Das fünfte von den sieben Kapiteln des Buches trägt den Titel Piëch und Schleef. Schleef schreibt hier keine schleimige Huldigung auf seinen zweiten Audi-Vorstandsvorsitzenden aus der Reihe der sechs, die er in Ingolstadt überlebt hat – danach wurde er für fünf Jahre „El Presidente“ bei Seat -, sondern gewährt tiefe Einblicke in das Gehirn einer Konzernzentrale. Ich bin überzeugt, dass die Uhren in den Vorstandsetagen vieler (vielleicht sogar aller) Großunternehmen ähnlich ticken, wenn ich Andreas Schleef so zitiere: „Sie kommen als Vorstand nicht in einen Streichelzoo, sondern in einen Raubtierkäfig. […] Je nach Psychogramm des anderen Vorstandes musste ich schon ein gewisses Machtstreben mitbringen. Nicht alle waren einem wohlgesonnen, nicht alle von der hehren Aufgabe getrieben. […] Je nach Situation des Unternehmens ist man von Leuten umgeben, die einem vieles nicht gönnen, die einen negativ angehen bis hin zur Feindschaft. […] Es ging los, wenn es fünf oder sechs Vorstände waren, da konnten Sie zu 80% sagen, die anderen sind mindestens nicht ihr Freund. Freundschaften gab es in diesen Gremien nicht.“

Auch wenn Andreas Schleefs (*1943) Verhältnis zu Ferdinand Piëch (1937 - 2019) vielleicht nicht als „Freundschaft“ bezeichnet werden kann, so muss es doch innig gewesen sein, denn zur Präsentation dieses Buches, dieses sehr lesenswerten Buches, schrieb der DONAUKURIER am 20. Mai 2022 unter dem Titel Biografie wirft Spenden ab: „Weitere 2000 Euro stiftete die Familie Piëch, die dem früheren Audi-Personalvorstand eng verbunden ist.“

Beide Männer, Schleef und Piëch, werden bestimmt vielen Audi-Mitarbeitern meiner Generation in Erinnerung bleiben. Dazu wird auch dieses Buch seinen Beitrag leisten. Es besticht durch die Texte und viele (auch großformatige über zwei Seiten) Bilder aus dem Leben des Andreas Schleef und seiner Arbeitsplätze, vorwiegend der Audi AG, aber auch durch viel Persönliches und zutiefst Menschliches aus einem bewegten Leben.

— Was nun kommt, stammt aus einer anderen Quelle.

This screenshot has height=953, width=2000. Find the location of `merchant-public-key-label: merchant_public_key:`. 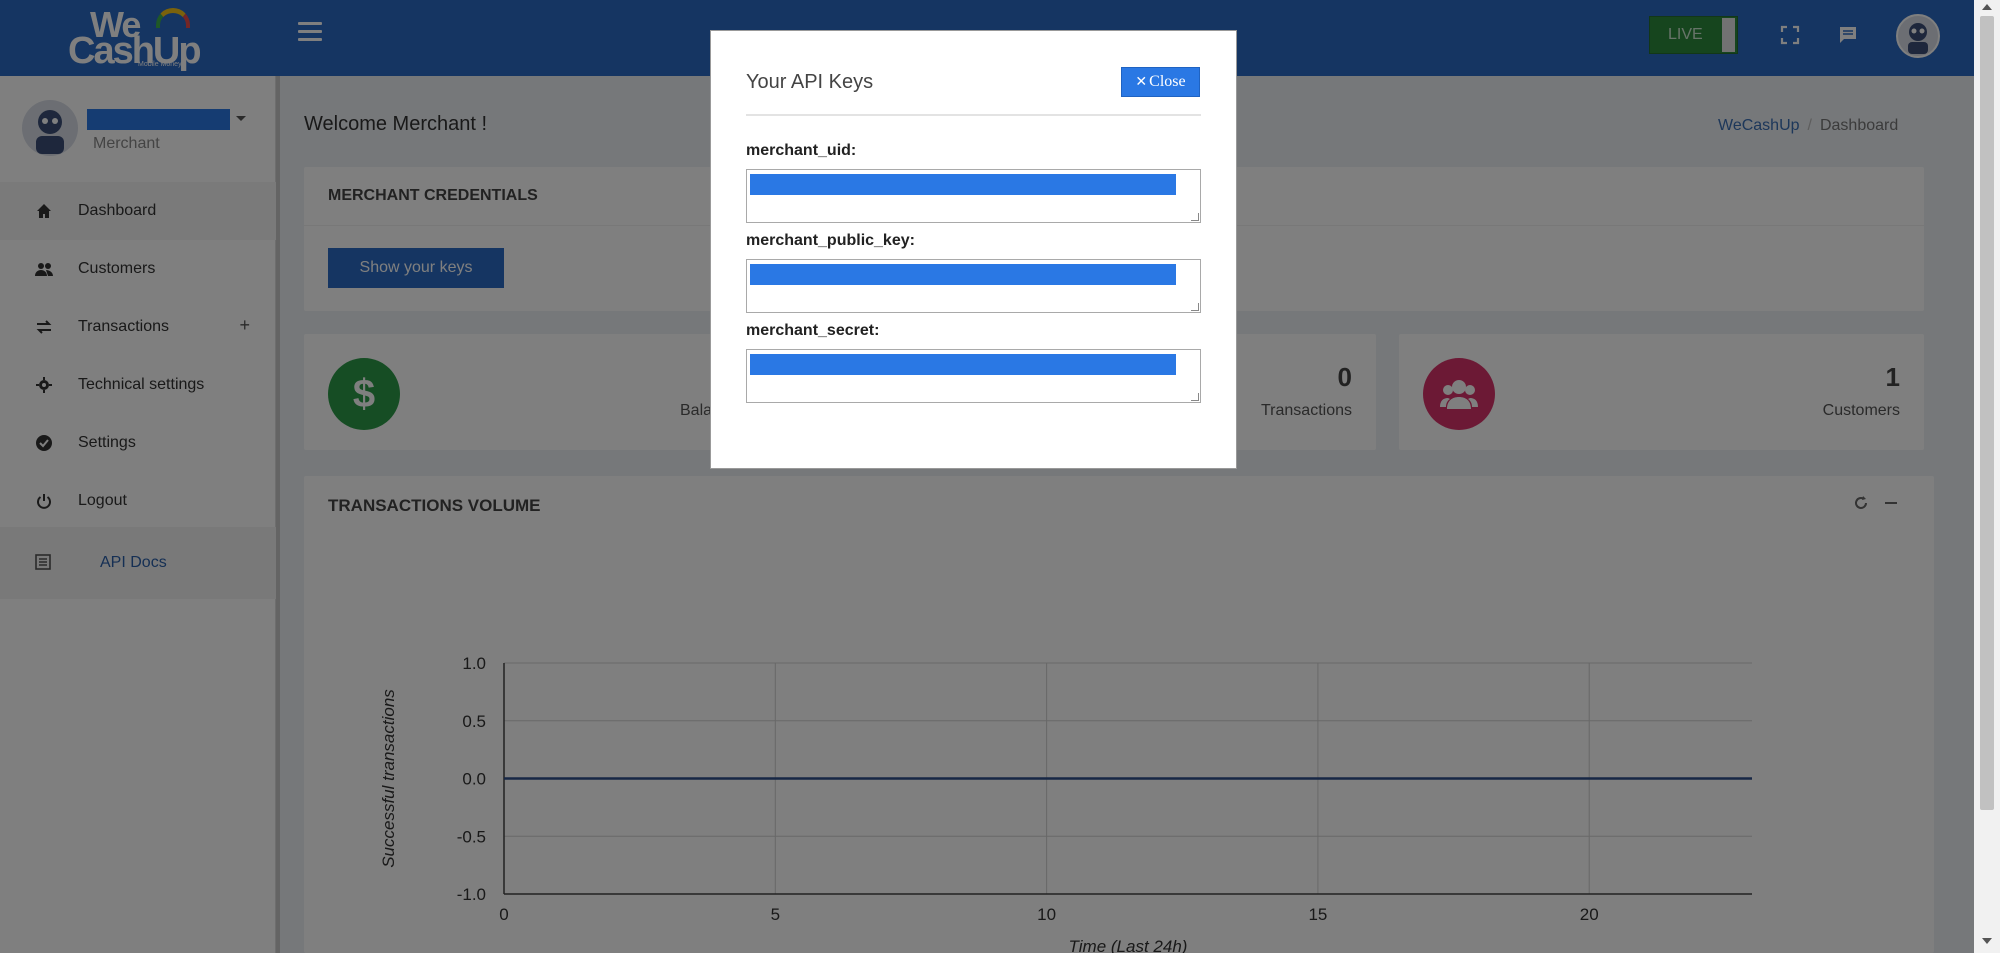

merchant-public-key-label: merchant_public_key: is located at coordinates (830, 240).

Schleef arbeitete von 1973 bis 2008 in diesem Unternehmen, zuletzt als Generalbevollmächtigter; und meine Wenigkeit, jetzt sein Leser, von 1985 (sein erstes Vorstandsjahr) bis 2015, zuletzt als Altersteilzeitler in der Mechanischen Abteilung. Zwei Viten, wie sie unterschiedlicher nicht sein können und sich jetzt leider ihrem Ende zuneigen. Aber so spielt das Leben: La Vida Pasa.